Отшельником, не зная денег я,
Жил некогда, духовное стяжая,
Мечтая, чтоб открылась золотая
Страна небес, что ярче бытия.
Я нумизматом некогда сидел,
Лелея ауреи, в милой лавке.
Тогда, наверно, получалась ладно
Жизнь в сумме разных пёстрых дел.
История монет – всего лишь часть
Истории, что ж деньги столько значат?
Курочат мозг, сознание иначат…
…поэт горит… сгорает, что свеча.
* * *
Не то вино воспел Хайям,
Какое нам весьма известно –
Экстаз мистический, что нам
Не открывает свето-бездна:
Сие вино воспел Хайям.
* * *
…ибо Феникс начинает песню
Грустно-золотящуюся нам.
…ибо все мы оказались в бездне,
Чёрным стал давно наш общий храм.
Феникс обновляется — из пепла
Восставая – как же обновить
Сердце, ставшее добычей ветра,
Запрещающего нам любить?
Феникс – драгоценный символ сути
Бытия…
Небесные сады.
Жалко всех. И бедный ум пасует
Перед тем, как жил несчастный – ты.
Феникс повстречается с Жар-птицей.
Их надежда – обновить людей,
Может быть, потом осуществится.
А сейчас осуществить сложней,
Чем постичь всё бытие в объёме
Полном.
Длится холодом январь.
Коли всё неладно в общем доме,
То надежды важен календарь.
* * *
Время неандертальцам, время
Протобактериям, время – титанам.
Торжественны службы в роскошном Риме,
На зависть иным обветшалым странам.
Рождество – не вино и индейка вовсе,
А наличье в душе хоть луча Христа.
За внешним, пышным духовной прописи
Жизни забыты совсем неспроста…
Три лика Троицы чьё-то сознанье
Может постичь?

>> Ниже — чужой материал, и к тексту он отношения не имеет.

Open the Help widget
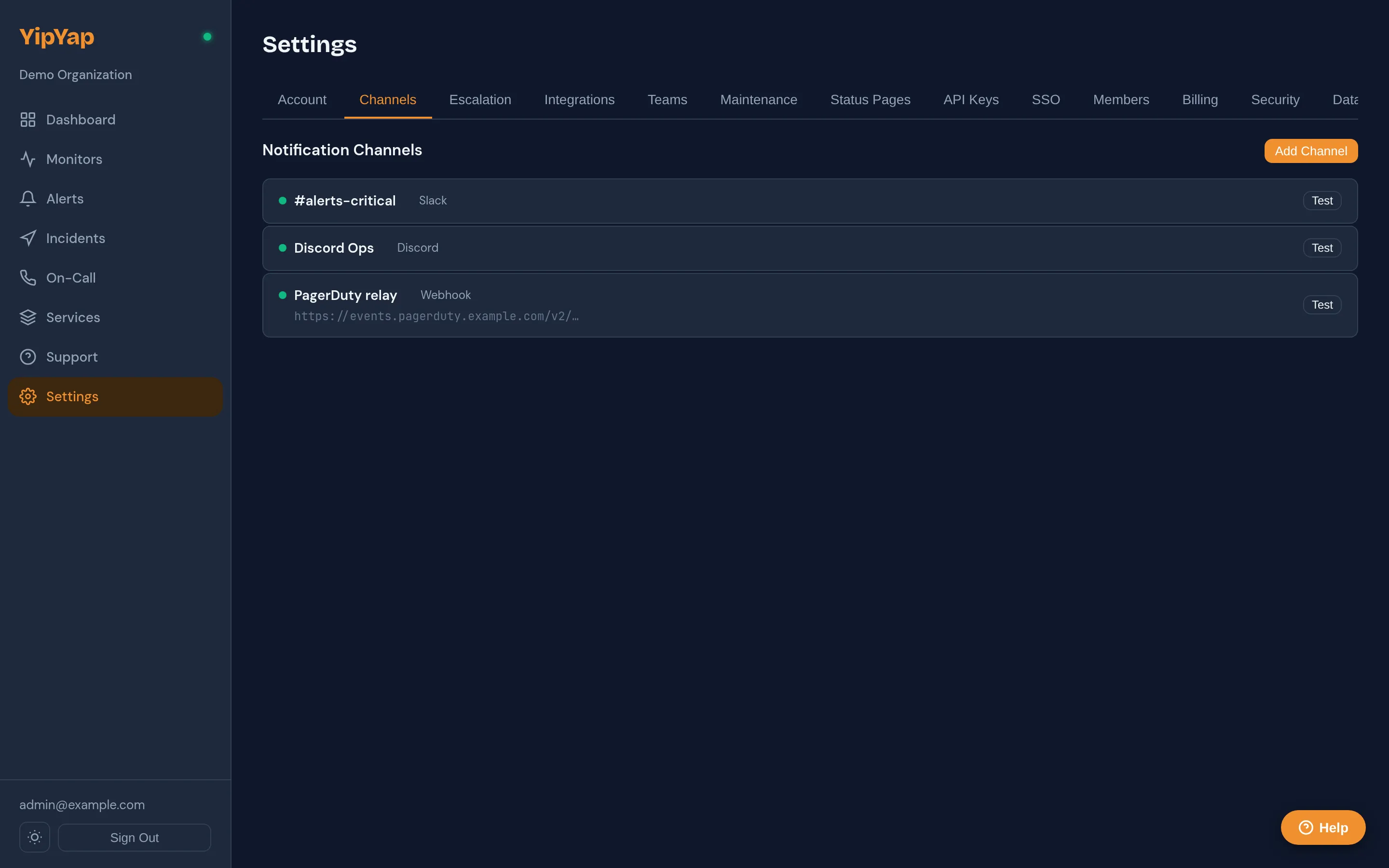 point(1322,827)
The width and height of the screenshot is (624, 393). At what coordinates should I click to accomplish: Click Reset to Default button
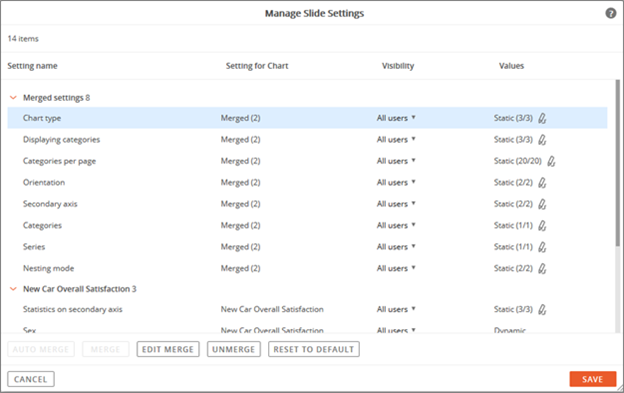point(314,349)
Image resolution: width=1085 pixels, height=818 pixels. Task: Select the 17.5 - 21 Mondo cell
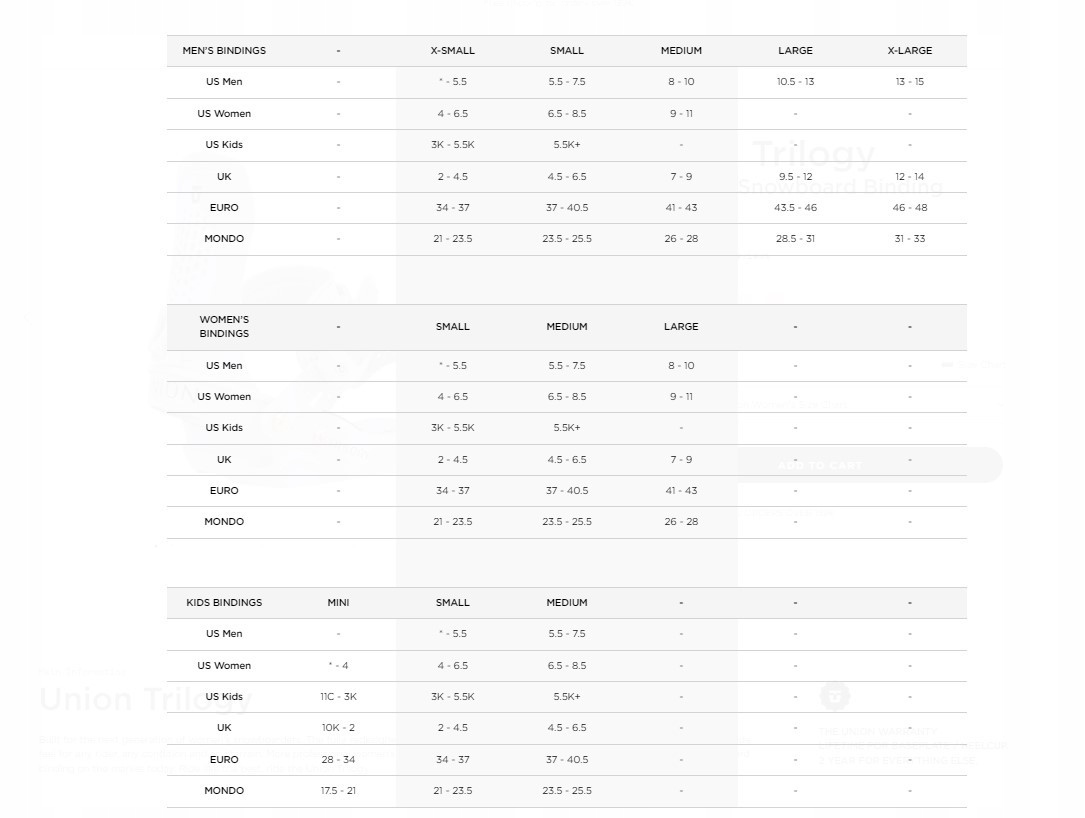pos(338,791)
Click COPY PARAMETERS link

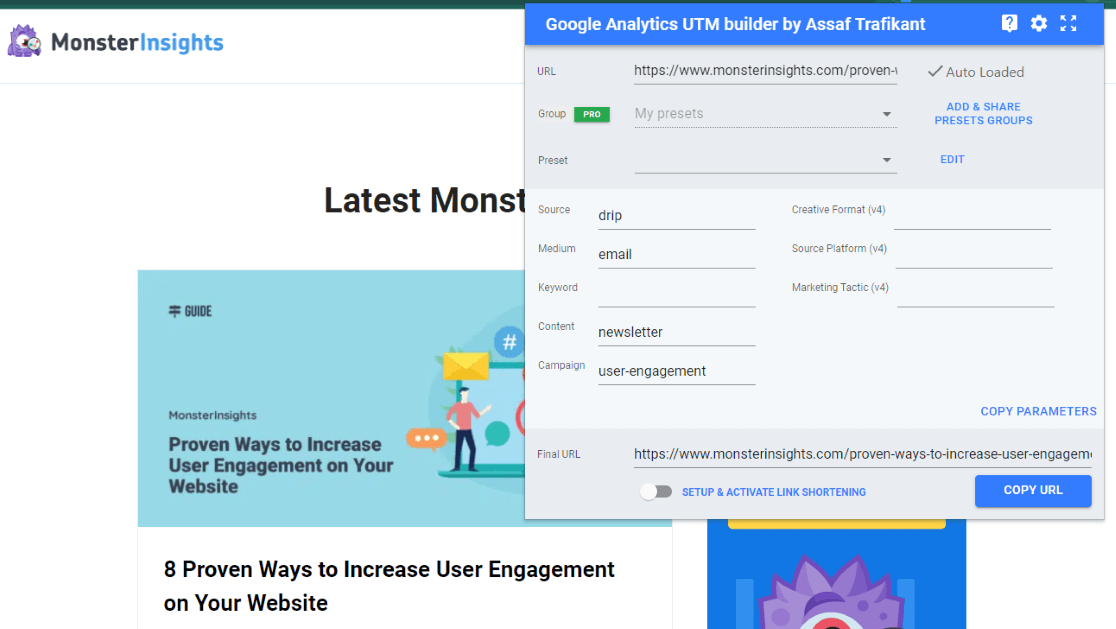click(x=1038, y=410)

И попытки смешны.
…ибо удерживают мирозданье
В равновесии вовсе не сны.
Время – нам, и время грядущим.
Часы отстающие надо чинить.
Но ежели жить насущным, а вовсе не сущим,
Можно жизнь бессмыслицей разорить.
* * *
За шторой – зыбкость бытия,
Отдёрни штору – всё конкретно:
Порывы ветра, или ветка
Стиха, какую правил я.
Но зыбкость ощущаю всей
Судьбою, или сердцем сердца.
Как будто нет на свете средства
Уйти в простор живых лучей.
* * *
Одиночество, как положенье
Можно корректировать вполне.
А как состояние – мученье:
Не изменишь, сколь известно мне.
Пообщайся с тенью, или книгой,
Иль с цветком, ответы их услышь.
Массой одиночество великой
Собственной поддерживает тишь.
Глубина своя не измерима –
Марианской впадине на за-
висть… А вон дорога пилигрима.
Открываешь нехотя глаза.
День белеет, январём играя.
Долог будет, весь хрустя, январь.
Одиночество в оттенках рая,
В красках ада ты не спрячешь в ларь.